- [SUPPLIED TEXT]
★ ★ ★ ★ ★ ★ ★

During one point of the jog, a group of 25 three-foot-tall villagers swarmed us, arms outstretched, yelling as loudly as their little lungs allowed. We ran through them and they streamed behind us, picking up more and more children along the path who heard the call toddled out. In this village things are a little different. They yell mzungu! true, but that initial call is followed by a series of crescendoing "mpira! mpira! mpiraaa!" This call puzzled me for a long time. Mpira means "ball"--usually a soccer ball. I certainly don't know any mzungu who gives out balls to children. And the call was tightly contained in this area--children from surrounding villages haven't picked up the mpira! cry.

★ ★ ★ ★ ★ ★ ★

- [STORED DATA]
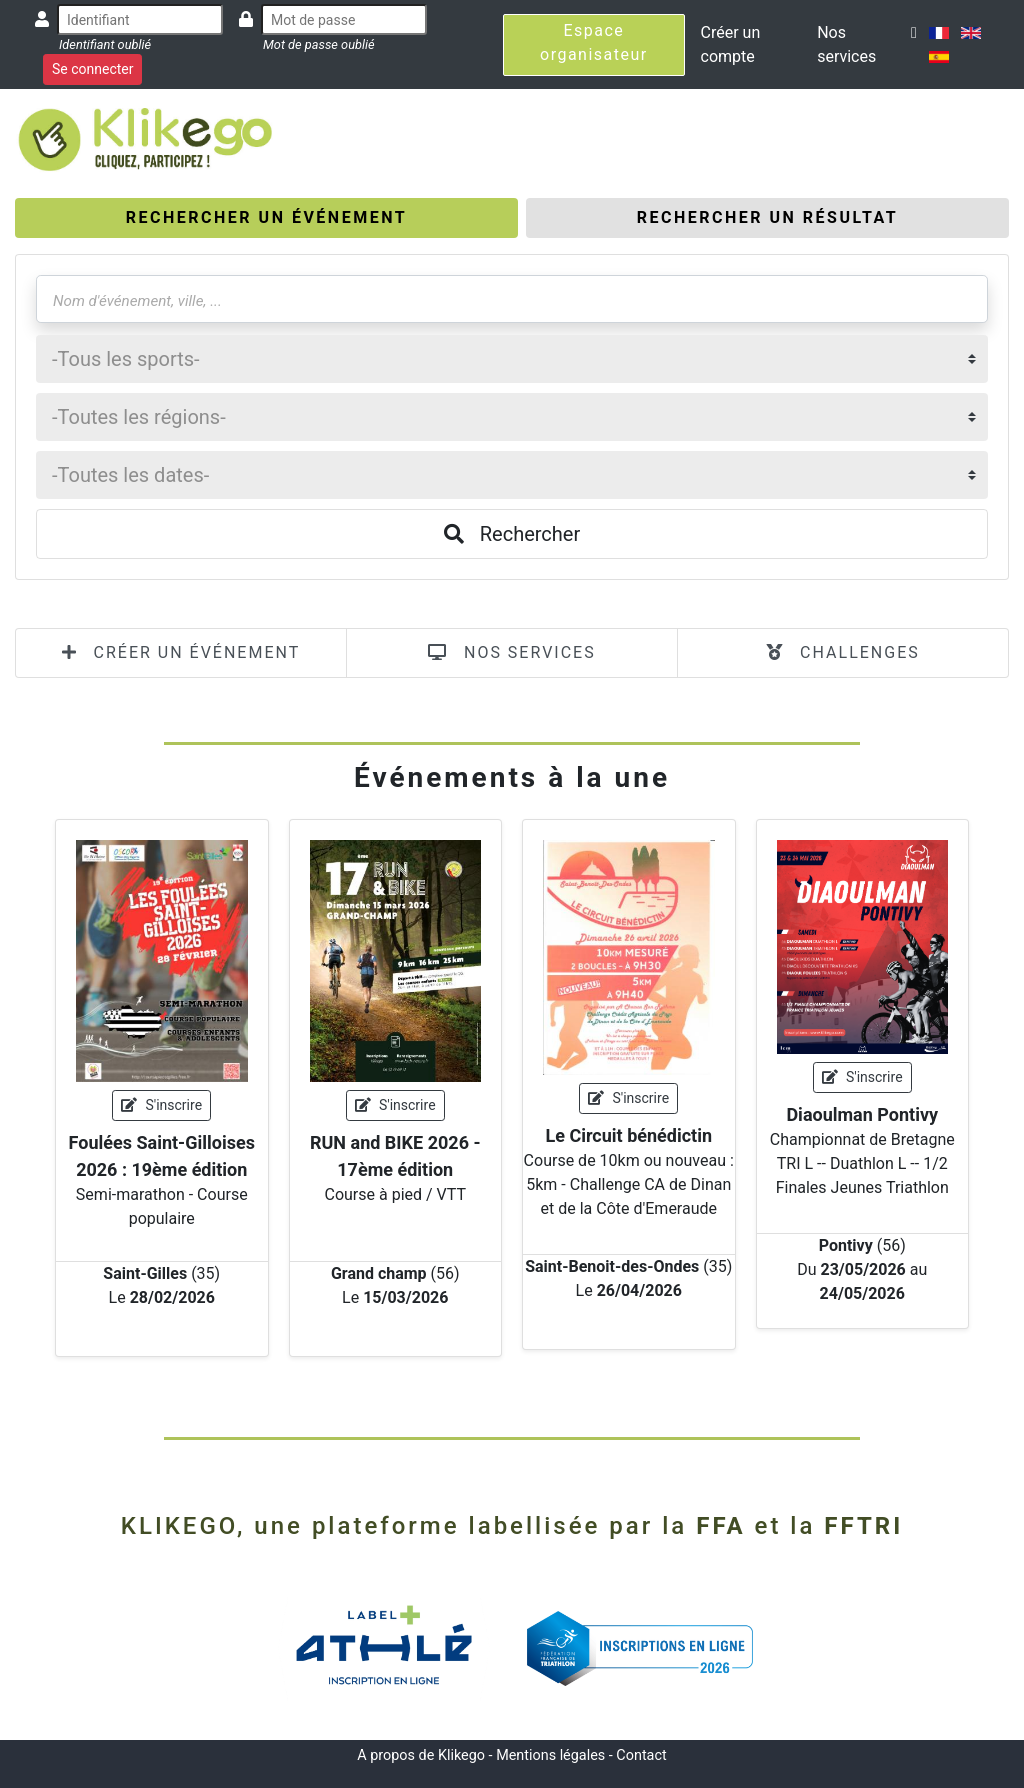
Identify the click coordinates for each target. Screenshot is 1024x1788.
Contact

★ ★ ★ ★ ★ ★ ★

- [REQUIRED ACTIONS]
[1] Answer these questions from the passage about the village jog, one line each:
(a) How many villagers swarmed the runners at first?
(b) What does "mpira" mean?
(c) Have children from the surrounding villages taken up the "mpira!" cry?
[2] Condense the paragraph of the village jog text that begins "During one point of the jog" into a shorter version that keeps its main facts.
[3] Carry on the account of the village jog from its last sentence.
The listing comes from a different source than the village text.

- [RESPONSE LIST]
[1]
(a) A group of 25 three-foot-tall villagers.
(b) It means "ball," usually a soccer ball.
(c) No, the call is confined to this area.

[2] Partway through the jog, 25 small children swarmed the runners with outstretched arms, yelling, and followed them, gathering more children along the path. In this village, the usual shout of "mzungu!" is followed by rising cries of "mpira!", meaning "ball," usually a soccer ball. The call long puzzled the writer, who knows of no mzungu handing out balls, and it is heard only here, not in the surrounding villages.

[3]
But until the mid-nineties the Norwegian development agency ran a water program out of Kigoma. A series of wazungu, the wives and children of engineers, would pass through this village on their way to play tennis. (I think the court has since disappeared) When their balls deflated too much for tennis-worthiness they tossed them out the window. Mpira! was born. And although no Norwegian tennis players have given out anything in twenty years, the children of children who did get the bouncy balls continue that cry.
In another village, Bitale, road construction has dramatically changed the way people shout at foreigners. From mzungu! children have shifted to mchina! The Chinese construction workers clearly have made an impact--if not on the road itself, well at least on Bitale's shouting culture.